Van de vier seizoenen, is de winter qua drukverdeling en de factoren die daarop van invloed (kunnen) zijn het meest overzichtelijk. Dit heeft onder meer met de laagstaande zon te maken, die minder lokale effecten veroorzaakt dan bij voorbeeld in de zomer het geval is. Het gevoel onder meteorologen is dan ook dat we, als we er al eens in zouden slagen om betrouwbare seizoensverwachtingen te gaan maken, er voor de winter het dichtste bij zijn. En ook dan gaat het gewoon nog heel vaak niet (helemaal) goed.

Nu staat de invloed van de zee centraal

In aanloop naar de eerste versie van onze winterverwachting zullen we een aantal van de factoren, waarvan we nu eigenlijk al weten dat ze in de wintermaanden een rol gaan spelen, alvast tegen het licht houden. We keken al naar de invloed van de zon en de start van de nieuwe zonnevlekkencyclus, vandaag staat de invloed van de zee centraal.

In het weer op aarde hangt alles met elkaar samen. Zo op het eerste gezicht lijkt het een heel chaotisch systeem, maar als je er wat beter naar kijkt, dan zit er ook best structuur in. We weten allemaal dat de zon het ene halfjaar vooral het zuidelijke halfrond van de aarde beschijnt (onze herfst en winter) en het andere halfjaar het noordelijke halfrond (onze lente en zomer). Hij beweegt als het ware heen en weer tussen Kreeftskeerkring (23,5 graden noord) en de Steenbokskeerkring (23,5 graden zuid). Tussen die twee keerkringen bevinden zich de plaatsen waar de zon één of meerdere keren per jaar precies loodrecht boven de aarde staat. Dat zijn de plekken die de meeste warmte van de zon ontvangen.
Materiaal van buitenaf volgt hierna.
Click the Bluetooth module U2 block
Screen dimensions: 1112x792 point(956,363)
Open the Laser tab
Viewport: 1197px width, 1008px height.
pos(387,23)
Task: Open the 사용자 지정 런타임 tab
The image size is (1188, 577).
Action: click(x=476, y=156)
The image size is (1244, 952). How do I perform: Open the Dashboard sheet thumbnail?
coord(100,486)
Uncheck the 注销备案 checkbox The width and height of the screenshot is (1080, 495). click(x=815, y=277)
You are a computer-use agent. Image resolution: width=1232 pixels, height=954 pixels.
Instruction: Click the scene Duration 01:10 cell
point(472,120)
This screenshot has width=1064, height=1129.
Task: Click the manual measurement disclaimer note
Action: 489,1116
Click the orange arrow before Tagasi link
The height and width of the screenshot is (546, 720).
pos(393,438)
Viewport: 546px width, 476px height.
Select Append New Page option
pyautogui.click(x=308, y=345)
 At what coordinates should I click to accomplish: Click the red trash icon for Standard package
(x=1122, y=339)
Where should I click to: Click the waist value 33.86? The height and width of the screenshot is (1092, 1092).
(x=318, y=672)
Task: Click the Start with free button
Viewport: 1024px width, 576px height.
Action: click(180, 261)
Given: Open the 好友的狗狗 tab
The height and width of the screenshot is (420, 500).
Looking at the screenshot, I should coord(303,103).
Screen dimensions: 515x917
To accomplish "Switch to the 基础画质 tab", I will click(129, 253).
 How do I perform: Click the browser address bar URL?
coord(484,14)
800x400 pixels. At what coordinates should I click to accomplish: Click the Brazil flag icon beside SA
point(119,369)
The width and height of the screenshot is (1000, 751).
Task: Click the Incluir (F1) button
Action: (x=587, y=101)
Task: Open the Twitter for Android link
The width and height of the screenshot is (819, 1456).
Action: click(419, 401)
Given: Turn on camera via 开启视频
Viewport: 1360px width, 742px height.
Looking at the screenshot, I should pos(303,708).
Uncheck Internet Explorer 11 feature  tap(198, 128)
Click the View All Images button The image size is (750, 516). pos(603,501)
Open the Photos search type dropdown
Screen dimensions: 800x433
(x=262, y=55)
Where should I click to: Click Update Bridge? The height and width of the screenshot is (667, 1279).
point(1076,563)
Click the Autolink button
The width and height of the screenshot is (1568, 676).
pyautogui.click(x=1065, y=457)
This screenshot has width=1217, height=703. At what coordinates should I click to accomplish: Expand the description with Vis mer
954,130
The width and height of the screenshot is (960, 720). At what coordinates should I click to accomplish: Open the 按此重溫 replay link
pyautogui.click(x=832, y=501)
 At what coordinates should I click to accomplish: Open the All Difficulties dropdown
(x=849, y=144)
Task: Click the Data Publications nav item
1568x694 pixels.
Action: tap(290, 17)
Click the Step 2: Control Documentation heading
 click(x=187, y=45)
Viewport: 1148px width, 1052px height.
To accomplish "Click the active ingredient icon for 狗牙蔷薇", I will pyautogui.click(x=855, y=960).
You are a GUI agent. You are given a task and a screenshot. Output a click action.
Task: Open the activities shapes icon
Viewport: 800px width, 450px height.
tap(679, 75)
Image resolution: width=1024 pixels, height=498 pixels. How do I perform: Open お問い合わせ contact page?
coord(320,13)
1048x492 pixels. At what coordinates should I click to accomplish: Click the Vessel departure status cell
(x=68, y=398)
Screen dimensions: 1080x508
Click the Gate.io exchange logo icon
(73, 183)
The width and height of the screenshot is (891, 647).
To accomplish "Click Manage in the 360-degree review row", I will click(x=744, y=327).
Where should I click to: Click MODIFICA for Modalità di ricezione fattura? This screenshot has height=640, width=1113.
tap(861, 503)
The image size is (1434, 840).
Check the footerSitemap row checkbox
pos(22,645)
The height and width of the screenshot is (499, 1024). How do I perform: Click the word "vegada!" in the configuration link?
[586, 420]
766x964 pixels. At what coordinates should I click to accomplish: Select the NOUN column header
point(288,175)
Kijk je naar het weer, dan zie je dat een lijn met regen- en onweersbuien, die de Inter Tropische Convergentie Zone wordt genoemd (ITCZ), min of meer met de zon meebeweegt. Warme lucht stijgt hier op, koelt af en vormt zware buien. Omdat ze in de gebieden tussen de keerkringen één of twee keer per jaar langskomen, spreken ze daar van een droge en van een natte (regen)tijd.

Woestijngordels

Daar waar de lucht op de ene plaats stijgt (in de ITCZ), moet hij op een andere plek weer dalen. Dat gebeurt aan weerszijden van die ITCZ, aan de noord- en aan de zuidkant dus van de gebieden op aarde waar de zon ongeveer loodrecht boven staat. Op de plekken waar de lucht daalt, treffen we woestijngordels aan, zowel op het noordelijke als op het zuidelijke halfrond. Denk bij ons in de buurt aan de Sahara, maar ook aan woestijnen in het zuiden van de VS en in China. Op het zuidelijke halfrond kun je aan de woestijnen in Australië en in delen van Zuid-Amerika (Argentinië en Chili bij voorbeeld) denken. Ga je nog weer noordelijker en zuidelijker dan kom je in de gematigde breedten uit, waar de lucht stijgt en waar de gewone lagedrukgebieden zich bevinden. Uiteindelijk eindig je in de poolgebieden, waar het weer vaak rustiger is en in elk geval veel kouder.

De zones, aan weerszijden van de evenaar, waar de lucht stijgt en daalt, worden ook wel de Hadleycellen genoemd. Ze zijn er altijd. Daar waar de lucht stijgt, vind je gemiddeld lagedrukgebieden terug, daar waar de lucht daalt de hogedrukgebieden. Zo krijg je dus een relatief lage luchtdruk bij de evenaar, hogedrukgebieden boven de Sahara (de voor ons bekendste ligt boven zee en heet het Azorenhogedrukgebied) en dan weer lagedrukgebieden in de gematigde zones (met daarbij het voor ons bekende lagedrukgebied bij IJsland). In de zomer schuiven die gebieden met de zon mee naar het noorden, waardoor het in Nederland makkelijker zonnig wordt, in de winter naar het zuiden, waardoor de kou rond de poolgebieden vanuit het noorden normaalgesproken dichterbij komt.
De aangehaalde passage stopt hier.